Mark Twain left us with these wise words, "Twenty years from now you will be more disappointed by the things you didn't do than by the things you did. So throw off the bowlines. Sail away from the safe harbor. . . . Explore. Dream.''
Every time I hear this quote I can't help but to feel a sense of motivation. But this article caught my attention by posing the idea that failures and other people doubting you may be the driving force behind success as well as motivation. Instead of following our "dreams" maybe we are motivated to prove people wrong. I believe every single one of us relate to this particular sensation.

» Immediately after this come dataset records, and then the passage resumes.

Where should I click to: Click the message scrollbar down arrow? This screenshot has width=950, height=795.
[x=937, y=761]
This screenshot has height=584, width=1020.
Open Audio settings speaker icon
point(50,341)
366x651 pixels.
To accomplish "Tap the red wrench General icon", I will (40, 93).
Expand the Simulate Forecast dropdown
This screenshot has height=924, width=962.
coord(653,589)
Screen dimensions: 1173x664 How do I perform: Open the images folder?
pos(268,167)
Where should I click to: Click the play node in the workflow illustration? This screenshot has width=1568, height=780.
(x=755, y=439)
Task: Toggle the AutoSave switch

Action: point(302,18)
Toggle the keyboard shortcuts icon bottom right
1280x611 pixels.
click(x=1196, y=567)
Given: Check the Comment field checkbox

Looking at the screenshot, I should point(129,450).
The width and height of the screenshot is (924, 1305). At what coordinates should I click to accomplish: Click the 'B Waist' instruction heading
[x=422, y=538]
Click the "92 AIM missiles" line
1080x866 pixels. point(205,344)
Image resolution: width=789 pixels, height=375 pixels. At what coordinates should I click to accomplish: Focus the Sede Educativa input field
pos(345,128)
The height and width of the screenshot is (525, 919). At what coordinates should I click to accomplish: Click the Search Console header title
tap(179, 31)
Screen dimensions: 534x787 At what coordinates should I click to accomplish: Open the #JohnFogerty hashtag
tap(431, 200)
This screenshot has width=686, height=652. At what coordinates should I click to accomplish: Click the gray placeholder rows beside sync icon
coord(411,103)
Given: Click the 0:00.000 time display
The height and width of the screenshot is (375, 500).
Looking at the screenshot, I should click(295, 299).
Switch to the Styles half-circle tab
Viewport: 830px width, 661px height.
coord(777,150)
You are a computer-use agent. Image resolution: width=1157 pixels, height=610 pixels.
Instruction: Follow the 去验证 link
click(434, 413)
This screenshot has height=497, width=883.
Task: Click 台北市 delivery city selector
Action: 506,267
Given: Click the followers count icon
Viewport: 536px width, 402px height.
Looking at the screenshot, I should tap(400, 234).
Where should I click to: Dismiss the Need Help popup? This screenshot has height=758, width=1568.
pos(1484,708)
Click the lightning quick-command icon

If anything, we've learned that human beings are complex individuals. It isn't until Chapter 11 that we learn about the theories of emotion and what drives us. Our book talks about defensive pessimism about "looking on the bright side of life" yet even the research suggests that this positive psychology is merely a fad. Moreover, problems of "individual differences" in Chapter 1 remind us to be careful about applying a "one size fits all" approach to human behavior. Also, the broaden and build theory proposes that happiness predisposes us to think more openly. But the article argues that we can derive happiness and success as a result of past failures. There may be a connection between failures and our ability to capitalize and grow from these experiences. Ultimately, this theory contradicts defensive pessimism. Obviously, replicability is not easily achieved because it is difficult to assess a person's life and compare it with another person in terms of how they reacted to failure and doubt.
As for personal insight, I remember my Dad telling me that "there would always be someone faster than me." As an avid running throughout middle and high school, these words haunted me. I set out to prove my dad wrong. Like the article mentions, "many people cherish their motivational insults." It took me a few years, but I managed to start winning races. I placed in the state and regional meets, but I never was the fastest. It seemed my dad was right, there always seemed to be someone better than me. Yet, I'm not mad. If it wasn't for my dad's words, I wouldn't have pushed myself as hard as I did.
Humans are not rational beings, the psychological landscape has debunked this notion. But I ask of you to figure out what motivates you. What "no" do you cling to? Who do you want to prove wrong? I believe Steve Jobs exemplifies these characteristics of adversity - despite dropping out of college and being fired from his own business, he was able to overcome previous failures to create one of the largest companies in the world. I find this element of human behavior to be both inspirational as well as necessary. Imagine if you gave up on something every time if someone doubted you, told you that you couldn't do it or said you weren't smart enough. Don't give up.